Top of Data excerpts

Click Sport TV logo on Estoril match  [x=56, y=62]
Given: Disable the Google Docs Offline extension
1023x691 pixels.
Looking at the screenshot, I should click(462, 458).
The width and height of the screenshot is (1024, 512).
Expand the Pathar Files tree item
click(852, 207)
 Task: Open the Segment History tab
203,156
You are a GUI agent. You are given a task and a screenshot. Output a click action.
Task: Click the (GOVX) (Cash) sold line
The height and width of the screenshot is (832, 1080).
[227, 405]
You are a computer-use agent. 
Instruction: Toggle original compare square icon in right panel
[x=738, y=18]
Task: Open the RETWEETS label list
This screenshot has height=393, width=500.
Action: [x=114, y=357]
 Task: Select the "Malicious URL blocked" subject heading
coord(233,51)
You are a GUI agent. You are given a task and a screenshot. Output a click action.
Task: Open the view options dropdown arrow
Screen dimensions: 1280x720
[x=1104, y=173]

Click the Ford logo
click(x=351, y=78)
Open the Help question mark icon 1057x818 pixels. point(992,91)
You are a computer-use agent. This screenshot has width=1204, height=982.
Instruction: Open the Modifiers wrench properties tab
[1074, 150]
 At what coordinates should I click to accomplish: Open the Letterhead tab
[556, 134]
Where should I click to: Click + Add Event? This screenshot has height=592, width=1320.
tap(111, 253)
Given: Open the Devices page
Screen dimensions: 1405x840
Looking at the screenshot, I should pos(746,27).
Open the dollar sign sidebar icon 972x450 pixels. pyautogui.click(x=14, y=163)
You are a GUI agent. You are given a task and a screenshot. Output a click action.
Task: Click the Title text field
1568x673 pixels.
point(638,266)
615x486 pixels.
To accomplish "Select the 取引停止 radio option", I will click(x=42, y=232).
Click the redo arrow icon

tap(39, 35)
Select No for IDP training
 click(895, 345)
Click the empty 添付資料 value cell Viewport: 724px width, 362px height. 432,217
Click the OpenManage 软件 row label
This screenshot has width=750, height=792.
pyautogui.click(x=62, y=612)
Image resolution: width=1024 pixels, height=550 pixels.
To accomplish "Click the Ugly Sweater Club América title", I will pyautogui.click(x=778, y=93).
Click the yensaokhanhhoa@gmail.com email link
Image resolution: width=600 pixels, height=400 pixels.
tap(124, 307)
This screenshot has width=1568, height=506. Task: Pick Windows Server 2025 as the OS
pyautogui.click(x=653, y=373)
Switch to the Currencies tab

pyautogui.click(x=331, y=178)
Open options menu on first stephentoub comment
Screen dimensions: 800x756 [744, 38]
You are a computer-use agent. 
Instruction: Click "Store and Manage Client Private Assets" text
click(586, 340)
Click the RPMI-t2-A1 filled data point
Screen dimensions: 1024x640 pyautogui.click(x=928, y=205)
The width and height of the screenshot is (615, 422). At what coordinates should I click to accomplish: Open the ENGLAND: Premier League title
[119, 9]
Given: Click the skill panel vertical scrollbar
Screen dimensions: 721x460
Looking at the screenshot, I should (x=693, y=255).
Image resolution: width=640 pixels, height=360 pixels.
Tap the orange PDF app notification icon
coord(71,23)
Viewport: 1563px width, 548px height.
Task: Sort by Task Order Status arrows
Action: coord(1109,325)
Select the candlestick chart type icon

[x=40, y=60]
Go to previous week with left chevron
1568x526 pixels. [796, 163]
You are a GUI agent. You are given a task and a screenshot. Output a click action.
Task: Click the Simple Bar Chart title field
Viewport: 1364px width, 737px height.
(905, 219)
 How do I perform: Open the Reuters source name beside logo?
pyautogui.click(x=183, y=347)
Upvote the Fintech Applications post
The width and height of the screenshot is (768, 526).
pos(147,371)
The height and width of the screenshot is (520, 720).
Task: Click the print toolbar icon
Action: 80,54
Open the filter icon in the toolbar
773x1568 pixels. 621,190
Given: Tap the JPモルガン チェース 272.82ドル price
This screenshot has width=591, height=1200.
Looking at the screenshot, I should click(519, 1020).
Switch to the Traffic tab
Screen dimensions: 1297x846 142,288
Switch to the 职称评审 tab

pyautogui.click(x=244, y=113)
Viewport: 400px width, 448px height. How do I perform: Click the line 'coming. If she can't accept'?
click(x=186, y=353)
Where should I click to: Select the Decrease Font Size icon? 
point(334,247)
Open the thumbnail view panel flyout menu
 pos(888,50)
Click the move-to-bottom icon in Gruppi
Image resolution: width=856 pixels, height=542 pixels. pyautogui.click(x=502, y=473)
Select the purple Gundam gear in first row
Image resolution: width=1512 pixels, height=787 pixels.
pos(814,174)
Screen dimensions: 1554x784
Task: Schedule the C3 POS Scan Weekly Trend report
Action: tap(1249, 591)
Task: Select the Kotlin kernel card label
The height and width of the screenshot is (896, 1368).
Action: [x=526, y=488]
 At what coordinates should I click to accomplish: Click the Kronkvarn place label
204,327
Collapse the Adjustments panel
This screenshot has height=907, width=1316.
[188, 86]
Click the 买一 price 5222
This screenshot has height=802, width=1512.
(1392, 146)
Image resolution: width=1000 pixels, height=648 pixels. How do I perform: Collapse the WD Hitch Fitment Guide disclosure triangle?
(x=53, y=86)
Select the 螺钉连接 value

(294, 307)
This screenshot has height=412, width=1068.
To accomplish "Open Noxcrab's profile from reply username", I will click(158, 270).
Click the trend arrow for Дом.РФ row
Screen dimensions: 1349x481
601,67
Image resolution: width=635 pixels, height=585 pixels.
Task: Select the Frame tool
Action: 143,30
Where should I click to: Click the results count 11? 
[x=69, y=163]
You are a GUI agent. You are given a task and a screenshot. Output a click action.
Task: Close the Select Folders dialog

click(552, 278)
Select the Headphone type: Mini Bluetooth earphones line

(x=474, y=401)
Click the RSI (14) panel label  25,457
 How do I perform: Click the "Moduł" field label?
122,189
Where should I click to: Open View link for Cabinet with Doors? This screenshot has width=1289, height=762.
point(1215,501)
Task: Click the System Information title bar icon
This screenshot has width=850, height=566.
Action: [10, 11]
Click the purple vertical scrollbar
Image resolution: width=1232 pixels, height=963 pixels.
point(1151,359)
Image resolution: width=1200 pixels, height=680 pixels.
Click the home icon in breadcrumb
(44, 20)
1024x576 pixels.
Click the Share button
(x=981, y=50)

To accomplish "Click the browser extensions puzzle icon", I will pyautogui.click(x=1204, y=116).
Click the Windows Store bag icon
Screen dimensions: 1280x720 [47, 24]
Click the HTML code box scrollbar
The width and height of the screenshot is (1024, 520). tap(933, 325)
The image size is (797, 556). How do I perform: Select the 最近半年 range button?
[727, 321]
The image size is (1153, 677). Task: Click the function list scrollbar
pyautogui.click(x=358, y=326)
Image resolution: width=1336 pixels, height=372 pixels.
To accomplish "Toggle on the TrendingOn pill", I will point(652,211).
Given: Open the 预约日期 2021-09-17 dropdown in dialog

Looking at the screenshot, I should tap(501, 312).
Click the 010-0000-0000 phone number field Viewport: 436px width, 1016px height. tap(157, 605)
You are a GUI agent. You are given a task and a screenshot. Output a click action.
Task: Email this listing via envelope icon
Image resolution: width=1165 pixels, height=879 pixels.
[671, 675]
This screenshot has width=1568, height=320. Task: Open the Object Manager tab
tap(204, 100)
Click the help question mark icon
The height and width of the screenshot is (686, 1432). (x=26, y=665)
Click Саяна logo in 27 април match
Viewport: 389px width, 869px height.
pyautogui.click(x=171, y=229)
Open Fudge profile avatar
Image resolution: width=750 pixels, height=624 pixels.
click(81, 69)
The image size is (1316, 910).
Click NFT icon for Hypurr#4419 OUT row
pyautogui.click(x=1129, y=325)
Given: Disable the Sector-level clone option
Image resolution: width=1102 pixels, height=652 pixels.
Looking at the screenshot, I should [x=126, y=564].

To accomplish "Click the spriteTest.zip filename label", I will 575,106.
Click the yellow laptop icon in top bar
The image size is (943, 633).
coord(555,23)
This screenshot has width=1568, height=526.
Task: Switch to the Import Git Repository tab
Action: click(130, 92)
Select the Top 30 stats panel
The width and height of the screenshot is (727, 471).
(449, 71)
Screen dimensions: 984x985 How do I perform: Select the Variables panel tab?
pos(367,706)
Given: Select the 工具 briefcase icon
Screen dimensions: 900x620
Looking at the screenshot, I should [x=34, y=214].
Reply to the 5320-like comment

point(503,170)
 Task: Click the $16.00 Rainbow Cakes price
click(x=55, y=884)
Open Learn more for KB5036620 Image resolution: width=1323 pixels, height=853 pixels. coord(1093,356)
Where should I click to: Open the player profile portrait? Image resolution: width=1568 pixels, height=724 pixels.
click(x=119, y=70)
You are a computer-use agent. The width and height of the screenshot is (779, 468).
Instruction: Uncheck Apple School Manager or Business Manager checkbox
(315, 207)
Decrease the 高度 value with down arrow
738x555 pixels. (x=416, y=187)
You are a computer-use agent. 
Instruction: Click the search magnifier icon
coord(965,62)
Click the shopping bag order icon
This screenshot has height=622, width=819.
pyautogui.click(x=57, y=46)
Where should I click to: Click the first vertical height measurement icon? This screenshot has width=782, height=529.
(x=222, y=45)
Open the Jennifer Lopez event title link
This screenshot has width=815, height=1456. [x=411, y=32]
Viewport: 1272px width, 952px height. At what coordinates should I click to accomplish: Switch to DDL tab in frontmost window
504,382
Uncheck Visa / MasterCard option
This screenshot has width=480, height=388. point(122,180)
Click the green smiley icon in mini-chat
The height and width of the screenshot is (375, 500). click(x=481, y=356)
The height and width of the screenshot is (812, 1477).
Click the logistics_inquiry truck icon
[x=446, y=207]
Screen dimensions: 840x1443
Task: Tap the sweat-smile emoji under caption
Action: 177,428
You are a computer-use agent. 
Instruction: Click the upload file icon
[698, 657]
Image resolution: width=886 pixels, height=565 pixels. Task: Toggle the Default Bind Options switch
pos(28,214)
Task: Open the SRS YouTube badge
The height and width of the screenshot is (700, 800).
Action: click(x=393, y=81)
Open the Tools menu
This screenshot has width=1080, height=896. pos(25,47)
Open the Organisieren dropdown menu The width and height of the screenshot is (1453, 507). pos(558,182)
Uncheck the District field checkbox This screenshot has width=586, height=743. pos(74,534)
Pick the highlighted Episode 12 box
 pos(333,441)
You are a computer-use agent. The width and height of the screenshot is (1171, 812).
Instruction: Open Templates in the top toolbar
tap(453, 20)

Bottom of Data excerpts

→ Goal of the exercise
Scan the data above for the string "Disable". Copy every line in which it appears.

→ Exercise solution
Given: Disable the Google Docs Offline extension
Given: Disable the Sector-level clone option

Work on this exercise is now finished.